On your referring to transcendentalism as a “religion of the self”: No. It’s a pantheistic belief. There is a Being more important than the self – not God, but Everything. “We don’t learn the anatomy and physiology of the fern in order to save our souls,” you chide Thoreau. But the paragraph from Thoreau you cite after that, in which he makes an analogy between the analytic scientific method and the typographical and grammatical analysis of a sentence comes to the same conclusion: “If you should ever perceive the meaning you would disregard all the rest.” The meaning of a sentence transcends its form and brings one into direct communication, not with the author (which would be a theological analogy), but with the universal idea that the sentence expresses. The meaning of a fern brings about a transcendence of the self and its perceptions and brings one into direct communication with Everything.
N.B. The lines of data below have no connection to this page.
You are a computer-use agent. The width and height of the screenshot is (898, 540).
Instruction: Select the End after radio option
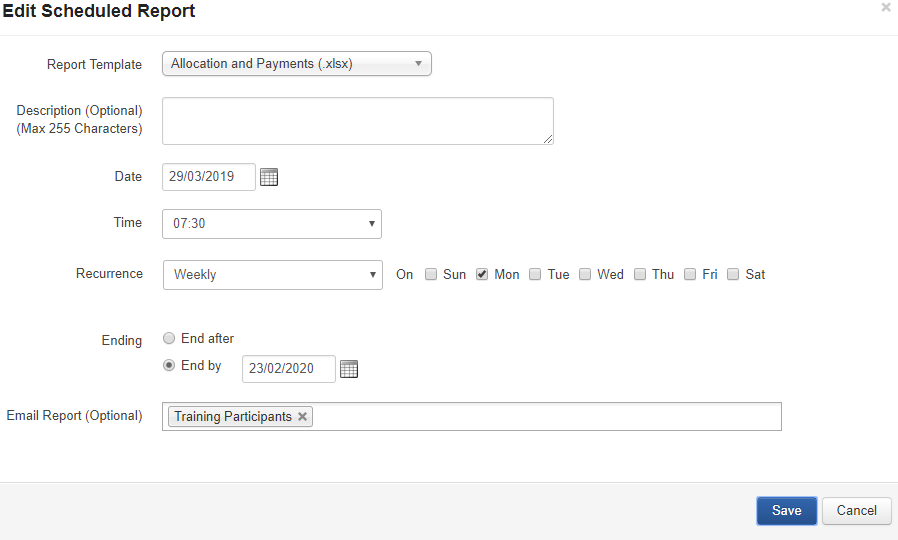[169, 339]
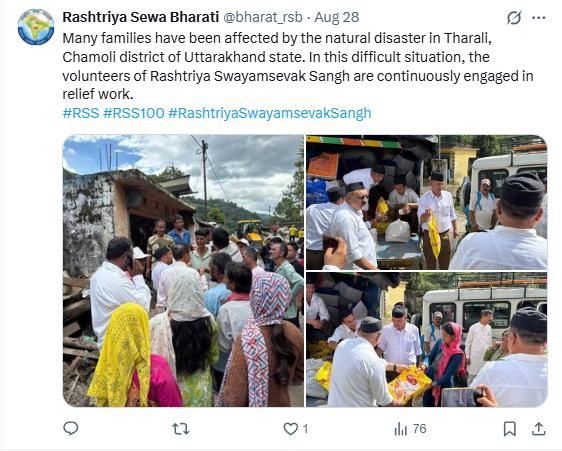The width and height of the screenshot is (562, 451).
Task: Open the Aug 28 timestamp link
Action: tap(337, 17)
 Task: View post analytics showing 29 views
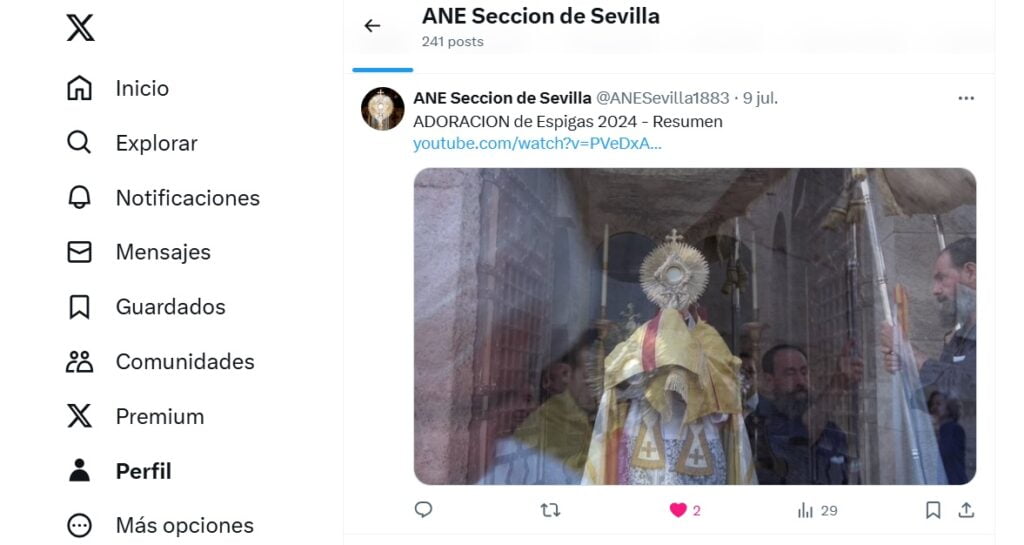coord(817,510)
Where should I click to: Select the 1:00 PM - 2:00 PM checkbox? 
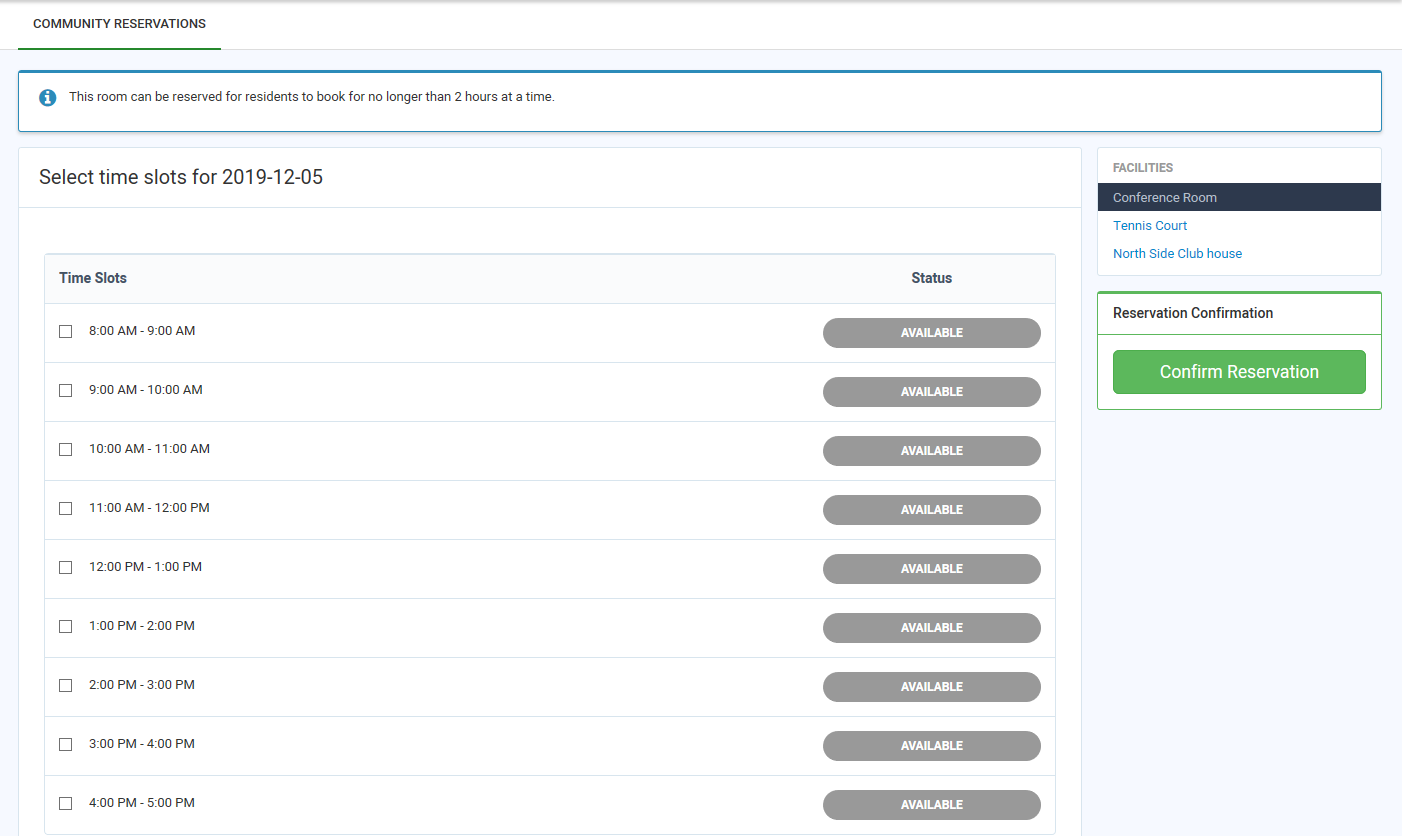coord(66,626)
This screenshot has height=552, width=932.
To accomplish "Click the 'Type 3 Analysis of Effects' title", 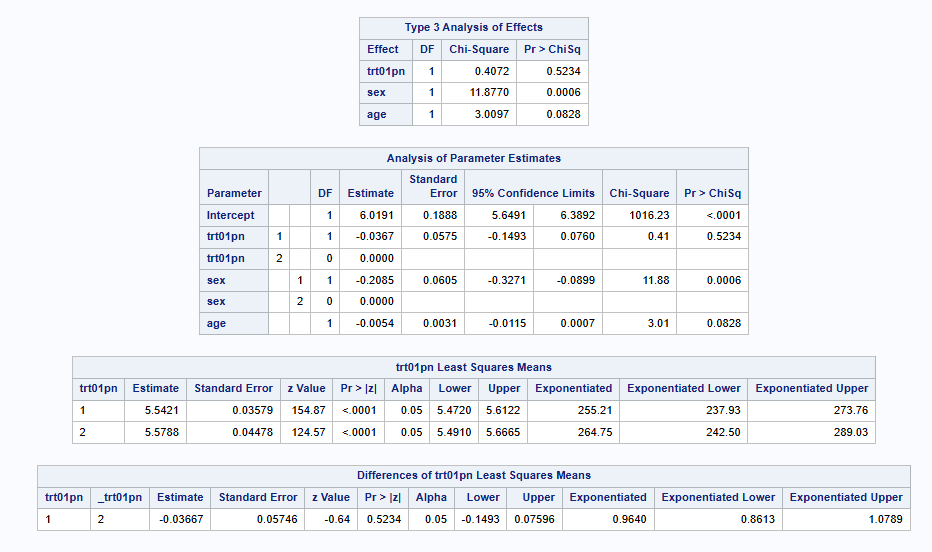I will (x=474, y=27).
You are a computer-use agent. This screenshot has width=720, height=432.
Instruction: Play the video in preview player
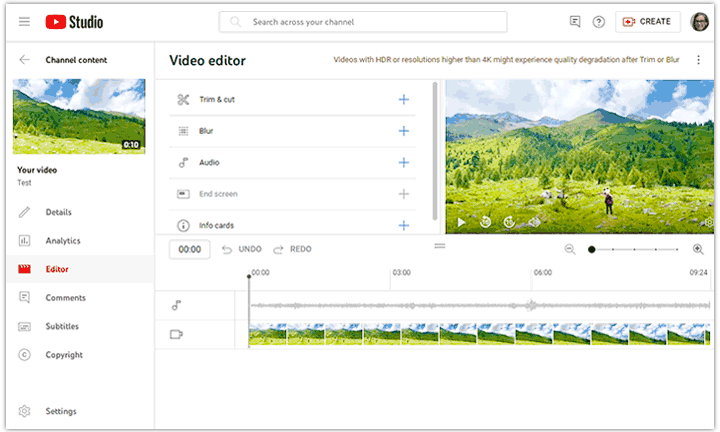[x=461, y=222]
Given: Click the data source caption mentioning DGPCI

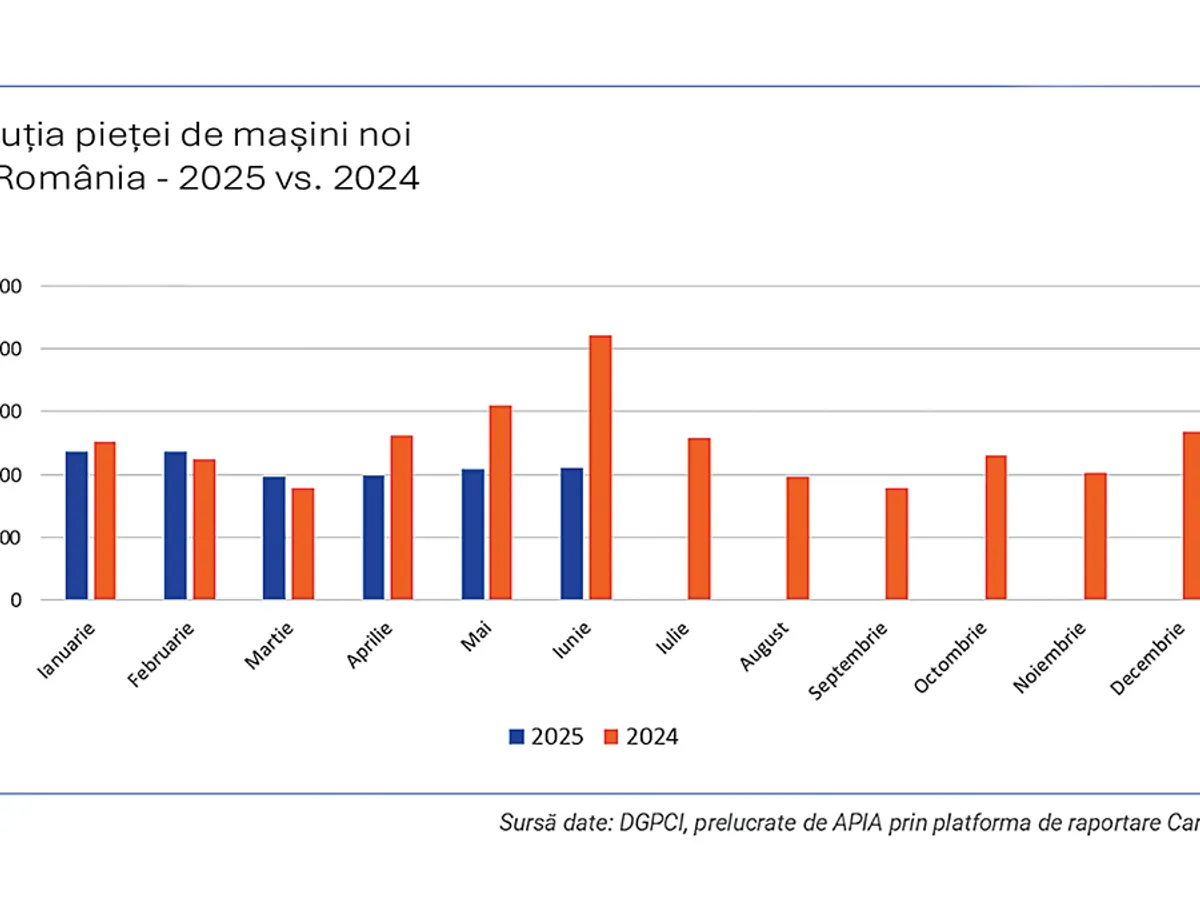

On the sin of the new age movement: Commenter Vincent sees it as its commercialization. Well, commercialization is indeed a sin, but it infects just about every aspect of life today – not just the spiritual, but medical, educational, political. No, the sin of the new age movement – and it is the hook on which commercialization hangs its bait – is narcissism. While it started off, like any respectable spiritual movement, with the abnegation of the self as its goal, New Age thinking has morphed into a glorification of the self, in which the ego is worshipped above all else and its entitlements are regarded as life’s greatest good. It is the sin which you mistakenly attribute to the New England transcendentalists. If only the New Age movement’s influence on Western culture were just “silliness,” that would be great, but it has inflicted on the world a self-centeredness which has become so deep that people – from just plain folk to those in charge – have become able to deny the reality of what goes on outside them. If an over-arching evil exists, then this is it.